L’autrice a partagé avec le public venu nombreux son travail, à l’« établi » - c’est ainsi qu’elle appelle sa table de travail. Elle a souvent plusieurs « chantiers » d’écriture, plusieurs textes sur son établi qui se construisent au fur et à mesure. Généralement, lorsqu’elle écrit un texte, il faut qu’elle le laisse « poser », pour ensuite y revenir plus tard.
Une fois que le texte a posé je reviens à voix haute, je reviens (...) et je le relis, je le fais passer par le tamis du corps, il faut que je l’entende, que je le respire, que je le sente, que ça suinte… Ça tient, ça tient pas, on déplace un adjectif, on l’enlève, (...) on change un temps verbal, on met un adverbe, on l’enlève… (...) on ajoute une subordonnée, la phrase patine (...) donc on enlève la subordonnée. C’est de l’empoignade avec le matériau verbal, j’appelle ça comme ça.
Quelle est sa méthode de travail ? Elle n’en a pas ! Marie-Hélène Lafon ne prend pas de notes, à la place elle « rumine » ses textes. Elle juge d’ailleurs « compromettant » d’utiliser ce mot, compte tenu de ses racines paysannes, faisant s'esclaffer le public. L’autrice qui sait parfaitement captiver son auditoire en maniant l’humour et l’ironie explique descendre d’une lignée paysanne, qu’elle nomme les « minces dynasties » autant du côté de sa mère que de son père. Elle explique que la rumination c’est le travail que le réel fait en nous, il dépose quelque chose en nous qui macère et devient « matière à écriture ». Tout cela relève d’un processus largement inconscient. La citation de Claude Simon : « écrire c’est avancer à tâtons sur des sables mouvants », sert de boussole à Marie-Hélène Lafon, dans son processus d’écriture.

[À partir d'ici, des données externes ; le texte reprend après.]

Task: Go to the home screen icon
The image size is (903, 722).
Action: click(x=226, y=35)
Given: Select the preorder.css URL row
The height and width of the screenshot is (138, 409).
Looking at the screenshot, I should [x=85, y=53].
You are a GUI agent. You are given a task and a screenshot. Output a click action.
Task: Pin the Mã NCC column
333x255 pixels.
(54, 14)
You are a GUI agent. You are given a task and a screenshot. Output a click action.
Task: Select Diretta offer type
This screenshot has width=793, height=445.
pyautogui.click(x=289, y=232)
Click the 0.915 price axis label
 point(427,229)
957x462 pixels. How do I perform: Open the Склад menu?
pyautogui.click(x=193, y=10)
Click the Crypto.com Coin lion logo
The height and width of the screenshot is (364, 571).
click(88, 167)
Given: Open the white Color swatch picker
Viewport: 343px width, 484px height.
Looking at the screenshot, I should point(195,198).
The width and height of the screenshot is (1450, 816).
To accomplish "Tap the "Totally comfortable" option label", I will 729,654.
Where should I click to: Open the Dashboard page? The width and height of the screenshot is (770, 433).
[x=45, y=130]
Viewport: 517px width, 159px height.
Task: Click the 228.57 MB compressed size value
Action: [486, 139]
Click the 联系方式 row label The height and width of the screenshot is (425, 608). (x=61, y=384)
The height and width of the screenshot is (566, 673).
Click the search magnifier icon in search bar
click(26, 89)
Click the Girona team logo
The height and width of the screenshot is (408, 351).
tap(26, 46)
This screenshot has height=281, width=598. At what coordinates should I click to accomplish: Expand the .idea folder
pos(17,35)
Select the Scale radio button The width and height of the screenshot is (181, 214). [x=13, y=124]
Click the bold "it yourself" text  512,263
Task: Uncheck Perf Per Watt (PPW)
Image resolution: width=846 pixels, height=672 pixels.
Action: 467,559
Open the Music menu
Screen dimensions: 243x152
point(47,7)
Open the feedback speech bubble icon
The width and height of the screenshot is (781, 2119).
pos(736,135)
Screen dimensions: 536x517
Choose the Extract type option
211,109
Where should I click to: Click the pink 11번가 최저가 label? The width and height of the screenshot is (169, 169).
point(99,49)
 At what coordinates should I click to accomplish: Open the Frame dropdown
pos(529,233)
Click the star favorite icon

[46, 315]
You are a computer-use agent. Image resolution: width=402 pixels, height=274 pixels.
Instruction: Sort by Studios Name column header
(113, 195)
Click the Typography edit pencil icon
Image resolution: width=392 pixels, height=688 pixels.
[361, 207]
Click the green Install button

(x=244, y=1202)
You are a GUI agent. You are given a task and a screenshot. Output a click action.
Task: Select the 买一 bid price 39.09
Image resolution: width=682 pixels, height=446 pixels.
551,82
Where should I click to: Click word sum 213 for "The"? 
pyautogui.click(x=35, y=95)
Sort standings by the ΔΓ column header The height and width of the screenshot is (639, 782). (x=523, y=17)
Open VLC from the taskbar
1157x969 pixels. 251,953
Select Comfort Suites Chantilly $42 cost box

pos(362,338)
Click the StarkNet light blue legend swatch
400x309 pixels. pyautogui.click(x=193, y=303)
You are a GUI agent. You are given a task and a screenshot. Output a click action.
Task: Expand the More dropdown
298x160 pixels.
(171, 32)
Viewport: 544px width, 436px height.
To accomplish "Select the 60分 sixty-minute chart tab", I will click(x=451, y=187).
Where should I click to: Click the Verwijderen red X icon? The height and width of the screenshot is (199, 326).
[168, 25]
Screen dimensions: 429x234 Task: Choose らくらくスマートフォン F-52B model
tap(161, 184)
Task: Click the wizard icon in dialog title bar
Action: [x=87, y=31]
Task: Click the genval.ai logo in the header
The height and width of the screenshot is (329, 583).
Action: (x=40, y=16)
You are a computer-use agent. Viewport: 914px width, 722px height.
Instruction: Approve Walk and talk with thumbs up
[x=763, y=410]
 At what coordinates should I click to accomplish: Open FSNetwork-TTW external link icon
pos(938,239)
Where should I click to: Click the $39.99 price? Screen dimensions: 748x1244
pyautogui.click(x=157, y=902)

Bénédicte Mezeix-Rytwiński pour FLEvolution : comment interviewer un écrivain
« Nos vies » et Gordana
Marie-Hélène Lafon n’invente rien, elle réinvente. « Nos vies » est un exemple particulier de sa bibliographie puisque le roman n’appartient pas au monde paysan, mais se passe dans le 12eme arrondissement de Paris. L'écrivaine est ainsi revenue sur la genèse de son personnage Gordana : celle-ci est inspirée d'une véritable caissière de Franprix. Prise d'une véritable fascination pour cette femme, Marie-Hélène Lafon faisait exprès de choisir sa caisse à chaque fois qu'elle faisait ses courses, transformant une routine ordinaire en un point de départ littéraire.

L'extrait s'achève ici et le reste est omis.